Num mundo tão relativista, com tanto lixo efêmero chamado de “arte”, muitos conservadores passaram a pregar o resgate da Beleza. Não deixa de ser curioso, então, que um esquerdista como Paulo Nogueira Batista tenha escrito, em sua coluna de hoje, que a beleza é um “mandamento”. O problema é que, como de praxe, para ele essa “beleza” é puramente estética e está apartada, até por necessidade, de valores morais, de bondade, do que é certo. Eis um trecho:

Sempre me pareceu que o artista verdadeiro sacrifica qualquer “conteúdo”, qualquer “coerência”, por uma bela frase, por um belo gesto, por um belo efeito plástico ou cênico. Como dizia Oscar Wilde, “coerência é a virtude dos que não têm imaginação”. Dos não-artistas, portanto.

O que distingue o artista é a busca incondicional da beleza, em detrimento da verdade, do equilíbrio, do bom senso, da ética, da saúde e até da própria vida. Além disso, leitor, o artista é frequentemente um pobre ser ameaçado, precariamente instalado no mundo. E, se faz concessões, corre o risco de se desvirtuar, de perder o rumo.

Assim, o artista precisa sacrificar, ou deixar em segundo plano, a verdade e a moral. A objetividade e os bons princípios são temas para outros tipos humanos, para o cientista e para o sacerdote, respectivamente. Para o artista, o “conteúdo” enquanto tal não existe propriamente. Nietzsche expressou isso, com perfeição, quando escreveu que só se é artista, verdadeiramente, quando se trata aquilo que os não artistas chamam de “forma” como o conteúdo mesmo da coisa.

Quando um artista migra para outros terrenos (ciência, moral, filosofia, pensamento social, crítica literária) o que acaba dominando, em última análise, é a expressão da beleza. Para o verdadeiro artista, a beleza é o único mandamento. Para bem e para mal, ela interfere o tempo todo. E a obra artística resvala para a mentira, para o engano, para a fabulação. Tangencia a imoralidade, o crime, a perversão.

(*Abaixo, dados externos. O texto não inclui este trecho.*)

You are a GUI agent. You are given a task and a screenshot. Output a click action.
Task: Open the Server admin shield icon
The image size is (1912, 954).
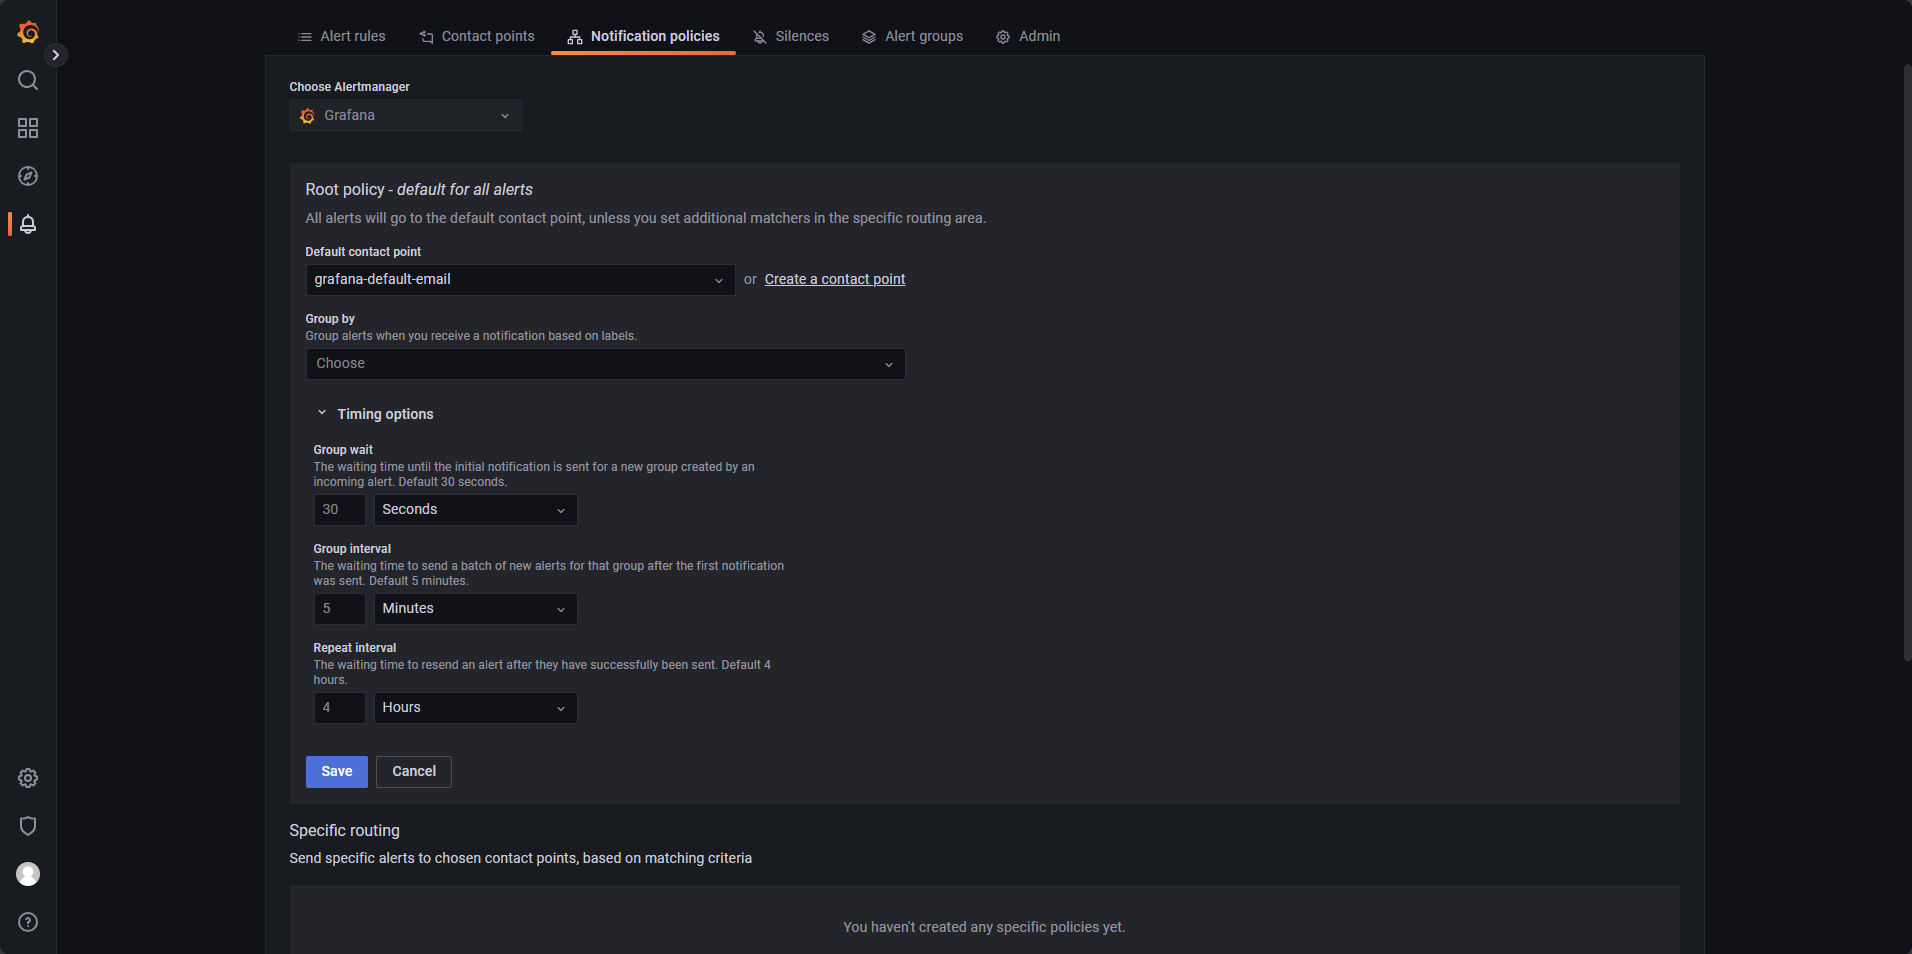tap(28, 826)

Há controvérsias. É verdade que Paulo Nogueira fez uma ressalva: “a verdade e a moral podem, sim, coincidir com a beleza, podem aparecer juntas e se reforçar mutuamente. Mas não como regra geral”. Mas sua mensagem essencial parece ser puramente estética, até mesmo anti-moral, e esse talvez seja um vício de artistas brasileiros, mas não necessariamente de artistas de outras terras, com outros valores.

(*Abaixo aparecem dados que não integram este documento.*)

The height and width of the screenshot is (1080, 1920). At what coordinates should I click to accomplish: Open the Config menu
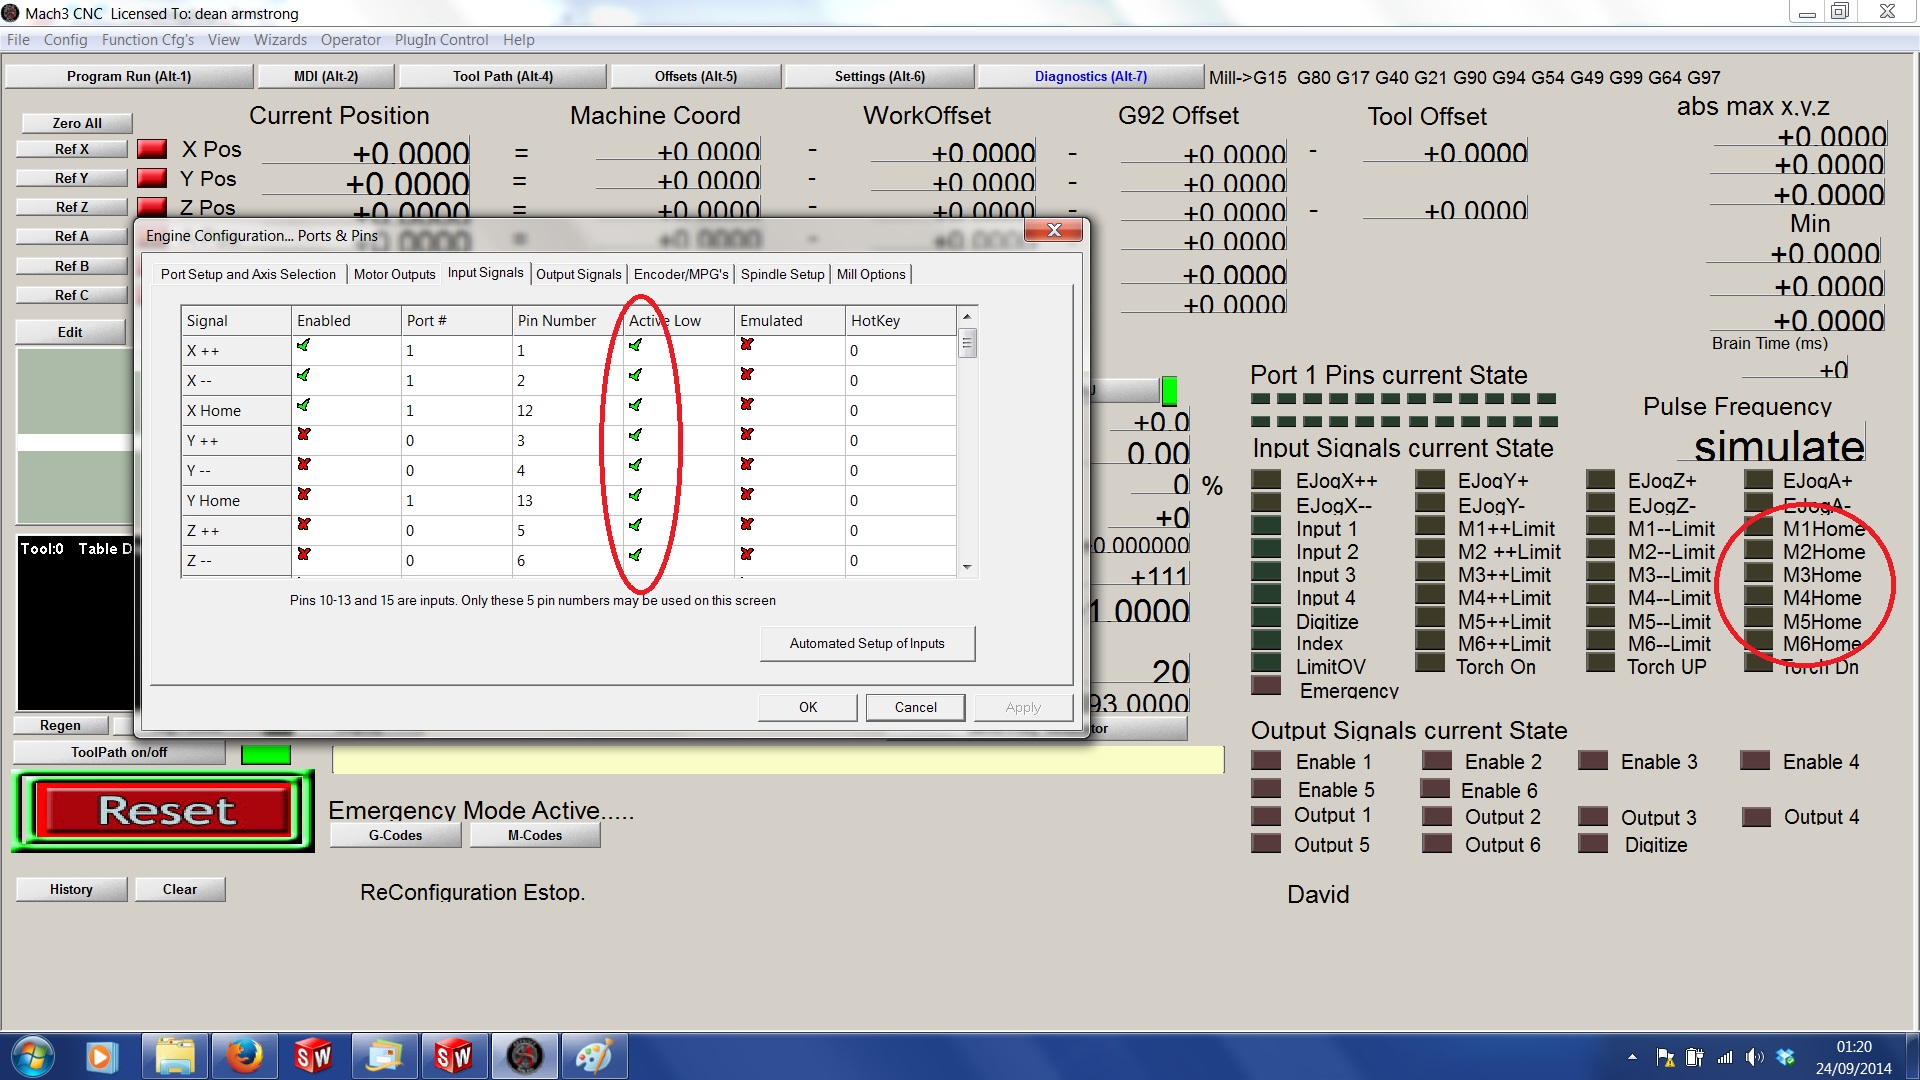coord(65,40)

Não sou especialista no assunto. Mas pego carona com quem é: Martim Vasques da Cunha, que escreveu o livro essencial sobre o assunto, especialmente voltado para a arte literária. Em A Poeira da Glória, Martim, inspirado em Mario Vieira de Mello, disseca essa obsessão tão brasileira em separar o Belo do Bom e do Verdadeiro, desfazendo um tripé que se mostra fundamental para a arte eterna. Em um trecho, eis o que o crítico literário diz:

A equivalência do bem e do mal, do certo e do errado, somada a uma ambiguidade literária que se assemelha a um abismo de espelhos, paralisa a sensibilidade nacional – e talvez seja por isso que o brasileiro evita ser sincero consigo mesmo, dificultando como pode a mudança interior. Por não perceber que a única comunicação verdadeira que existe é com “o fundo insubordinável do ser” (expressão fantástica do filósofo espanhol Ortega y Gasset), fazemos justamente o contrário daquele conselho que Teofrasto dava aos contemporâneos todos os tempos: preferimos acolher um homem desprovido de qualquer vida real, elogiando a máscara que se esconde na ironia dos abandonados, quando este “deveria ser mais evitado do que uma víbora”.

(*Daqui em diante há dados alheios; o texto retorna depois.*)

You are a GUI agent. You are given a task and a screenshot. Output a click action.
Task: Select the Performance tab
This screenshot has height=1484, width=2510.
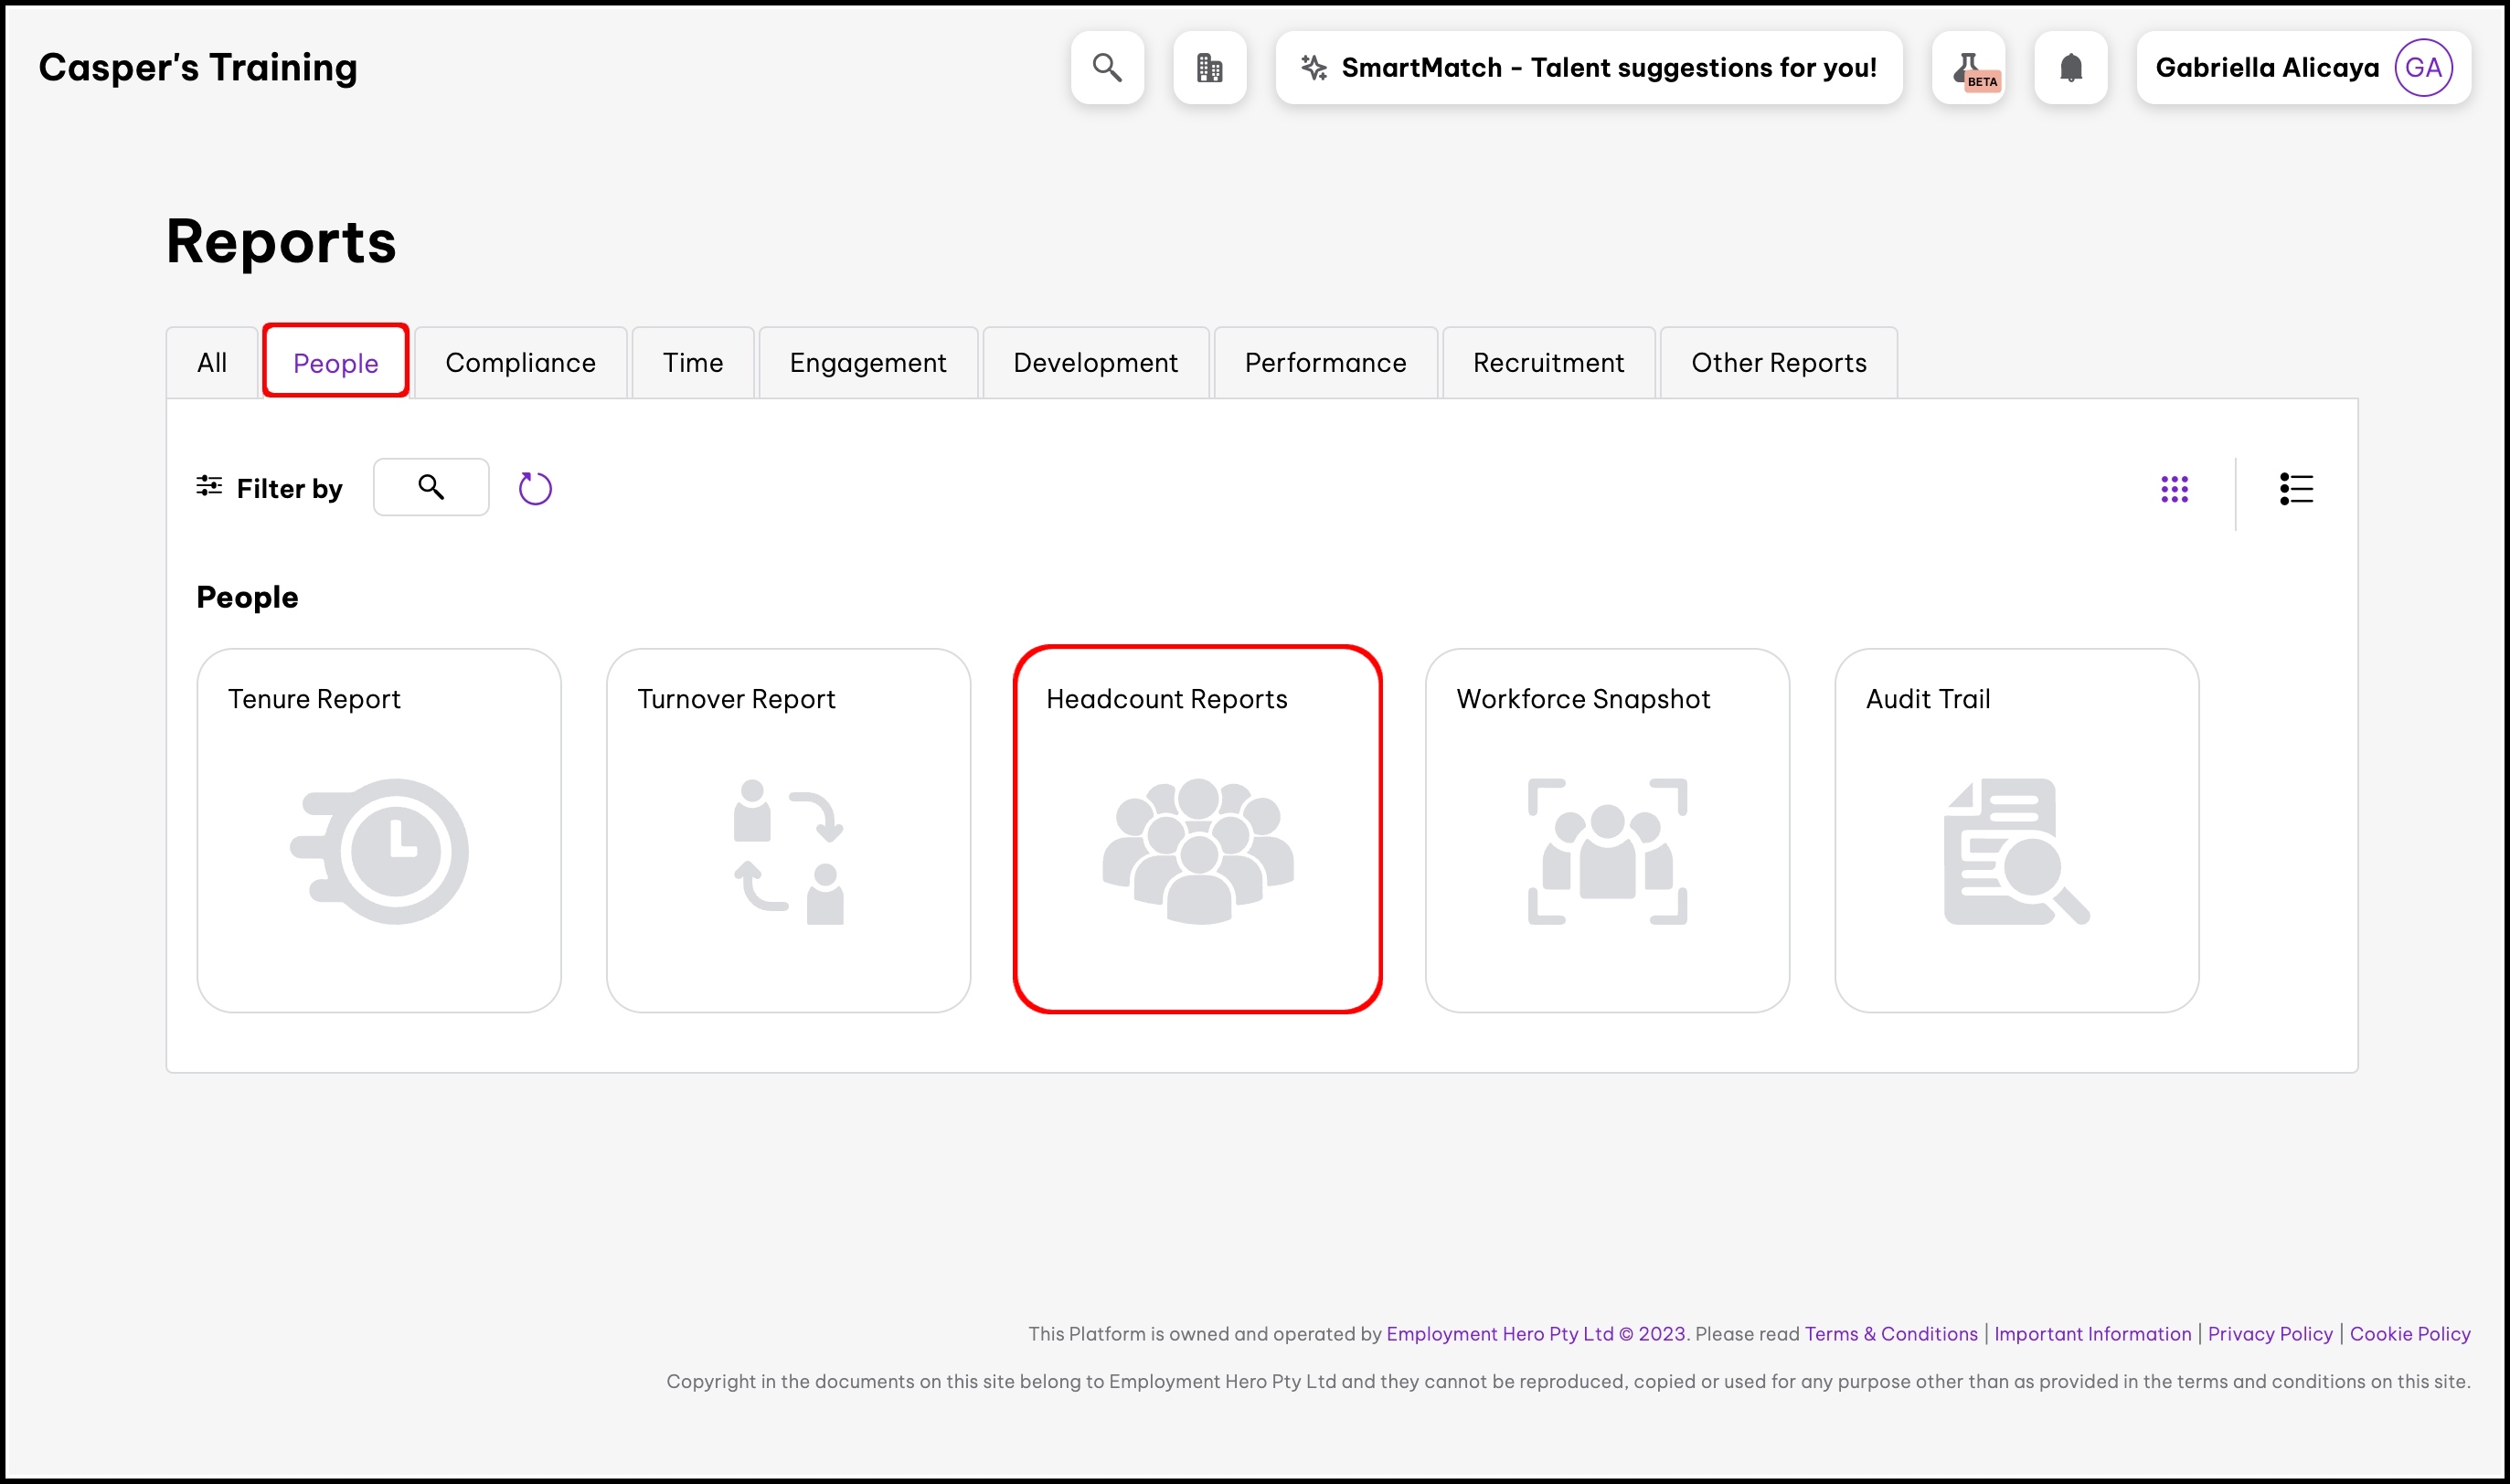[1325, 363]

Em outro trecho mais adiante, Vasques da Cunha aprofunda o conceito em questão nesse texto:

No passado, muito antes da Idade Média, havia a percepção de que a estrutura da realidade se articulava em três polos de uma tensão orgânica e insuperável: o Bem, o Belo e o Verdadeiro. Apelidados pelos filósofos clássicos de “os três transcendentais”, a força deles existia em seu conjunto – e, se separados, perdiam seu poder de atração para guiar o ser humano neste “vale de lágrimas”. O Bem dava o norte ético, que só podia ser feito se o sujeito tivesse uma educação sentimental correta, se fosse educado numa sensibilidade estética que o orientasse a realizar a bondade e a desprezar o Mal. Se fosse unido com o Belo que tal ação provoca, o deleite que temos quando percebemos que o mundo tem um propósito e um sentido – isto nos ajudava a permanecer na Verdade, no Bem que se unia ao Belo não só porque era bom e bonito, mas sobretudo porque era a coisa correta a fazer.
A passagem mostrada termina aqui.